Hundreds of protesters rallied outside the U.S. Embassy in Belgrade. Others broke windows at McDonald's restaurants and at the embassy of Slovenia -- which holds the European Union's rotating presidency. Later in the evening, police kept a group of protesters from approaching the Albanian embassy.
Kosovo had formally remained a part of Serbia even though it has been administered by the U.N. and NATO since 1999, when NATO airstrikes ended former Yugoslav leader Slobodan Milosevic's crackdown on ethnic Albanian separatists.
Ninety percent of Kosovo's 2 million people are ethnic Albanian -- most of them secular Muslims -- and they see no reason to stay joined to the rest of Christian Orthodox Serbia.
The European Union and NATO, mindful of the Balkans' turbulent past, appealed for restraint and warned that the international community would not tolerate violence.
President Bush said the United States "will continue to work with our allies to the very best we can to make sure there's no violence."

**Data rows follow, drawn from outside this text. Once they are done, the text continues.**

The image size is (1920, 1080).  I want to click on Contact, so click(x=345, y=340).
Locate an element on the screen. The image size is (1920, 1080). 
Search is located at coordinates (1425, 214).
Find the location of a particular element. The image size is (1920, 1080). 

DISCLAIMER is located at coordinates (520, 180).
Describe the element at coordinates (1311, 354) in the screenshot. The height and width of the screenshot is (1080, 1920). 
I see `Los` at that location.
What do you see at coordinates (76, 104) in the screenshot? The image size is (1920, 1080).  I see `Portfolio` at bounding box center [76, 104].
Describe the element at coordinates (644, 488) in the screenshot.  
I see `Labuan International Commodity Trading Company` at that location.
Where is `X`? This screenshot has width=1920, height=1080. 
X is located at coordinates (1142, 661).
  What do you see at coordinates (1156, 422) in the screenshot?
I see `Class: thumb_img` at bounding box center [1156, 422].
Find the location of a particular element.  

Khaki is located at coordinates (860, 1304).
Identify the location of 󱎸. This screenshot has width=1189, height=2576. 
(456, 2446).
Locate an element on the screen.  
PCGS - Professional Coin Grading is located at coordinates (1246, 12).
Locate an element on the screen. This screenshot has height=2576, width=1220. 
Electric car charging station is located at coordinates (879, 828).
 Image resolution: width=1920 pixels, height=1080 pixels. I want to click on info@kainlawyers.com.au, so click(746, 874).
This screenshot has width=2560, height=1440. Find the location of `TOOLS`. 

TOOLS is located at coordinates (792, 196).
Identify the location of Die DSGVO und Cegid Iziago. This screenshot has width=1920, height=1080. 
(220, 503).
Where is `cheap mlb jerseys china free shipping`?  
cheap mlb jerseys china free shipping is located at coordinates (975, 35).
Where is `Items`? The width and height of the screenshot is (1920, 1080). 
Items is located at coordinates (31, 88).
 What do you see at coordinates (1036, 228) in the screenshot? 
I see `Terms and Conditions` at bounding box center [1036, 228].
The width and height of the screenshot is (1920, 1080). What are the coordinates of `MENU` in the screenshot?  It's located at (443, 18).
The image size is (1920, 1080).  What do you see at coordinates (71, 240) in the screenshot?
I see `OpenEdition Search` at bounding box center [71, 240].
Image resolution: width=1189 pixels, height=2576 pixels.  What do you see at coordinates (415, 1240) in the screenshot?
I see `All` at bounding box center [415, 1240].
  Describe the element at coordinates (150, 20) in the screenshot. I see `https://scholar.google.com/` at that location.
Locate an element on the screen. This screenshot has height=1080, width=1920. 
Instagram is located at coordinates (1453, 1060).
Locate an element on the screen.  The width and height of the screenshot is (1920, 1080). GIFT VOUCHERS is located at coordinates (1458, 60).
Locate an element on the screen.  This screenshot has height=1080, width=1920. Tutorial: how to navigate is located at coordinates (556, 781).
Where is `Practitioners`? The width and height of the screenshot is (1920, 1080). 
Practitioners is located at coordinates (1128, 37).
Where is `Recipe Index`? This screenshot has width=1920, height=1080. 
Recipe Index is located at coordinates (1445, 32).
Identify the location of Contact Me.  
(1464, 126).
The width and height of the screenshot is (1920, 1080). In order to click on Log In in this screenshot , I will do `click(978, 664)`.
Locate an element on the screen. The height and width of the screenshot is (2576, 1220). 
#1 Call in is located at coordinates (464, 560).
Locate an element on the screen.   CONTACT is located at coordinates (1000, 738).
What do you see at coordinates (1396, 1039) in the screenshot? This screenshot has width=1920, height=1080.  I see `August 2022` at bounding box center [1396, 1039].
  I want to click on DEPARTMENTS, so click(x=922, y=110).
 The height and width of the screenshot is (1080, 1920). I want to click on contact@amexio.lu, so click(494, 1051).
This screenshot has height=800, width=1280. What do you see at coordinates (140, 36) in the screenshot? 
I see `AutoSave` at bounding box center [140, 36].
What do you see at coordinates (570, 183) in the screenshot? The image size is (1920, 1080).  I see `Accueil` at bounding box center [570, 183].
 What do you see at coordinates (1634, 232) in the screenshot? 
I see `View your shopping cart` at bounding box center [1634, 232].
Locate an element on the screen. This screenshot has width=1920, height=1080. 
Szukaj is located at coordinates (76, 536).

"We are heartened by the fact that the Kosovo government has clearly proclaimed its willingness and its desire to support Serbian rights in Kosovo," Bush said while on a visit to Africa. "We also believe it's in Serbia's interest to be aligned with Europe and the Serbian people can know that they have a friend in America."
Underscoring fears of renewed unrest, an explosion lightly damaged a U.N. building housing a courthouse and a jail in Kosovo's tense north, home to most of its roughly 100,000 minority Serbs. No one was injured.
In the ethnically divided northern city of Kosovska Mitrovica, Serbs vowed never to let Kosovo go.
"The Albanians can celebrate all they want, but this stillborn baby of theirs will never be an independent country as long as we Serbs are here and alive," said Djordje Jovanovic.